▸ DATA EXCERPTS:
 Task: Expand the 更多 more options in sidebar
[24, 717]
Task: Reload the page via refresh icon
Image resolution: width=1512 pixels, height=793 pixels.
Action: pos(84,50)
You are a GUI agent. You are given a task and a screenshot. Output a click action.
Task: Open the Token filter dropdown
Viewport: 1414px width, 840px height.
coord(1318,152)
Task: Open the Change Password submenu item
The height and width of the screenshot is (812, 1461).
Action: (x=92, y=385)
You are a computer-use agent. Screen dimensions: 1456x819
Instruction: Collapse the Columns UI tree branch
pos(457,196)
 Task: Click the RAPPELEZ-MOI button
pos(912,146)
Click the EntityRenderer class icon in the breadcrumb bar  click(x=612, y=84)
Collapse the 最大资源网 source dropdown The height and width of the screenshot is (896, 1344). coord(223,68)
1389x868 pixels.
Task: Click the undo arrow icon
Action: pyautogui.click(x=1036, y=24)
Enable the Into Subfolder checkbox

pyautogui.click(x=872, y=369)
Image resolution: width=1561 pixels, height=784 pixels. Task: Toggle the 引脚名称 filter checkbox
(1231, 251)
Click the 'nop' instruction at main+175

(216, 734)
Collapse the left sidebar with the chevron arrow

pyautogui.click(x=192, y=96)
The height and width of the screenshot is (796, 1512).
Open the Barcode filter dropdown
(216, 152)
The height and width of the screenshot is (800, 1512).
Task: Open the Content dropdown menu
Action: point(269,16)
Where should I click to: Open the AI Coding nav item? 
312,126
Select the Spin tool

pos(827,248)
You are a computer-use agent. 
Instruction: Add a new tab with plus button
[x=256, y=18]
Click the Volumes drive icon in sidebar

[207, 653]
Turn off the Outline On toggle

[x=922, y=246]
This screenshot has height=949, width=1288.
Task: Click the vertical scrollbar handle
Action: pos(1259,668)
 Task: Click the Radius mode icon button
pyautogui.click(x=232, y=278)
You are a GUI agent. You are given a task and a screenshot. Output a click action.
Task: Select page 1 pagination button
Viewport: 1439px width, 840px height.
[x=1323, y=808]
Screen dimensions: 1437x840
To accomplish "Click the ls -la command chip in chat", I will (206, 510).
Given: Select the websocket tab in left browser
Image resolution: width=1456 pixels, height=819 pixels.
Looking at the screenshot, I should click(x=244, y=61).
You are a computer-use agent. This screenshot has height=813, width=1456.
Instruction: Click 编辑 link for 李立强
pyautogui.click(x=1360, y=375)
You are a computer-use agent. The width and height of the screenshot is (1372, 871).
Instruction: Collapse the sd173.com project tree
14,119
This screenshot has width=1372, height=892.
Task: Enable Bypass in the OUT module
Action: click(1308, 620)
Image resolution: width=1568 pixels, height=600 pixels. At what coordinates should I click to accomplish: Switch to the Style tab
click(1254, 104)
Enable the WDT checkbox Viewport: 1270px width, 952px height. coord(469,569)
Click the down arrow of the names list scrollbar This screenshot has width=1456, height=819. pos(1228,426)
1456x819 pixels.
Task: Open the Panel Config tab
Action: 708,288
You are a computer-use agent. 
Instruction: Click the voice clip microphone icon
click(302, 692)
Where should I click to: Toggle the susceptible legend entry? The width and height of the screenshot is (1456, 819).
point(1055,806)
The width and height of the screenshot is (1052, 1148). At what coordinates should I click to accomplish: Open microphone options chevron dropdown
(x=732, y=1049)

▸ THE TASK:
Quote the records from their first line to the line with "Given: Select the", inclusive, without adding or dropping anything.

▸ YOUR RESPONSE:
 Task: Expand the 更多 more options in sidebar
[24, 717]
Task: Reload the page via refresh icon
Image resolution: width=1512 pixels, height=793 pixels.
Action: pos(84,50)
You are a GUI agent. You are given a task and a screenshot. Output a click action.
Task: Open the Token filter dropdown
Viewport: 1414px width, 840px height.
coord(1318,152)
Task: Open the Change Password submenu item
The height and width of the screenshot is (812, 1461).
Action: (x=92, y=385)
You are a computer-use agent. Screen dimensions: 1456x819
Instruction: Collapse the Columns UI tree branch
pos(457,196)
 Task: Click the RAPPELEZ-MOI button
pos(912,146)
Click the EntityRenderer class icon in the breadcrumb bar  click(x=612, y=84)
Collapse the 最大资源网 source dropdown The height and width of the screenshot is (896, 1344). coord(223,68)
1389x868 pixels.
Task: Click the undo arrow icon
Action: pyautogui.click(x=1036, y=24)
Enable the Into Subfolder checkbox

pyautogui.click(x=872, y=369)
Image resolution: width=1561 pixels, height=784 pixels. Task: Toggle the 引脚名称 filter checkbox
(1231, 251)
Click the 'nop' instruction at main+175

(216, 734)
Collapse the left sidebar with the chevron arrow

pyautogui.click(x=192, y=96)
The height and width of the screenshot is (796, 1512).
Open the Barcode filter dropdown
(216, 152)
The height and width of the screenshot is (800, 1512).
Task: Open the Content dropdown menu
Action: point(269,16)
Where should I click to: Open the AI Coding nav item? 
312,126
Select the Spin tool

pos(827,248)
You are a computer-use agent. 
Instruction: Add a new tab with plus button
[x=256, y=18]
Click the Volumes drive icon in sidebar

[207, 653]
Turn off the Outline On toggle

[x=922, y=246]
This screenshot has height=949, width=1288.
Task: Click the vertical scrollbar handle
Action: pos(1259,668)
 Task: Click the Radius mode icon button
pyautogui.click(x=232, y=278)
You are a GUI agent. You are given a task and a screenshot. Output a click action.
Task: Select page 1 pagination button
Viewport: 1439px width, 840px height.
[x=1323, y=808]
Screen dimensions: 1437x840
To accomplish "Click the ls -la command chip in chat", I will (206, 510).
Given: Select the websocket tab in left browser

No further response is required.